The Talented Mr. Ripley

UK Release Date. 25 February 2000
Certification. 15
Running Time. 2 hours 19 mins
Director. Anthony Minghella
Cast. Cate Blanchett, Matt Damon, Jack Davenport, Philip Seymour Hoffman, Jude Law, Gwyneth Paltrow.
Rating. 68%

Review.

Based on the series of books by Patricia Highsmith, Anthony Minghella's The Talented Mr. Ripley tells the story of Tom Ripley (Matt Damon) and his relationship with well-to-do playboy, Dickie Greenleaf (Jude Law). Ripley is quick to accept an invitation from Herbert Greenleaf (James Rebhorn) to visit Italy, purportedly with the aim of luring his rebellious son back home. But having sampled La Dolce Vita for himself, he can't face losing his new-found life of leisure in Mongibello.

Minghella's elegant adaptation very much feels like a sumptuous melodrama from the 1950s, filled with beautiful people, idyllic locations and luscious colour.  The director also assembled a young, but impressive, cast; Matt Damon and Jude Law are joined by Gwyneth Paltrow, Cate Blanchett, Philip Seymour Hoffman and Jack Davenport. 

Damon and Law successfully manage to make thoroughly awful people into charming, almost likeable, characters. Damon, in particular, portrays Ripley as initially shy, almost naive, but as the film progresses it is all too apparent that Ripley is neither. Rather, obsequious, calculating and ruthless in equal measure. A disturbing and despicable sociopath.
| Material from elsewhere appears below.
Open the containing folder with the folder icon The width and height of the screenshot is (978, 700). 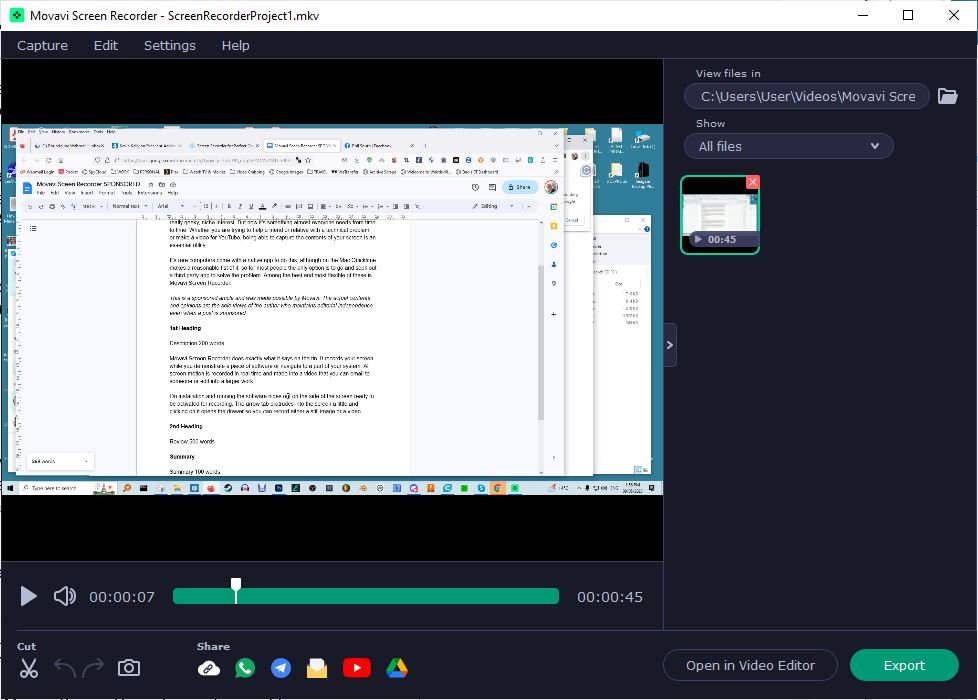coord(947,96)
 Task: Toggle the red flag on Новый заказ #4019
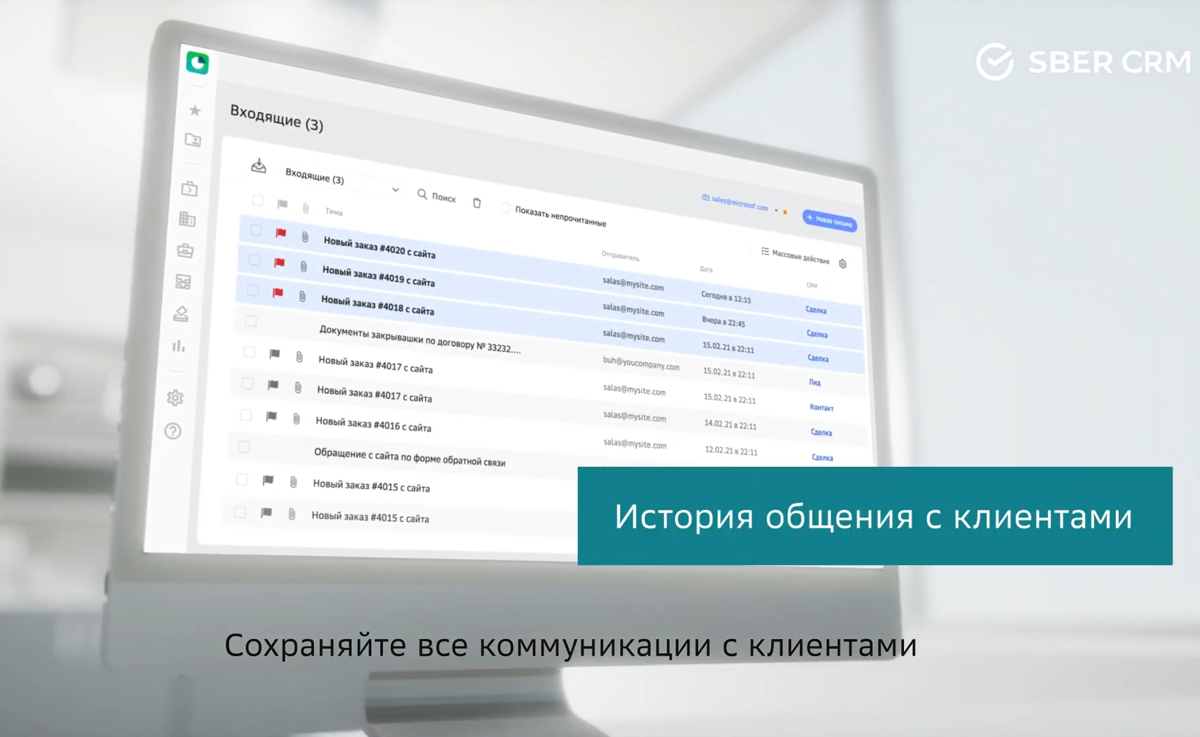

The opening two-thirds of The Talented Mr. Ripley are enthralling, but as Ripley's sadistic streak begins to become ever-more apparent the film runs into problems with the increasingly entangled sequence of events threatening to expose Ripley's fabrications. Even if you have not read the book or seen the, some would say superior, 1960 French adaption, Plein Soleil starring Alain Delon, it becomes all too obvious the direction the plot is heading in.

Minghella's hypnotic and homoerotic adaptation has the same kind of complex allure that made The English Patient so mesmerising. The director is also acutely aware of how class, money and sex shape desire and resentment, and of the distinctions between presenting a facade to the world and the more radical practice of reinvention. It is into these registers that Minghella weaves the most intriguing undertones.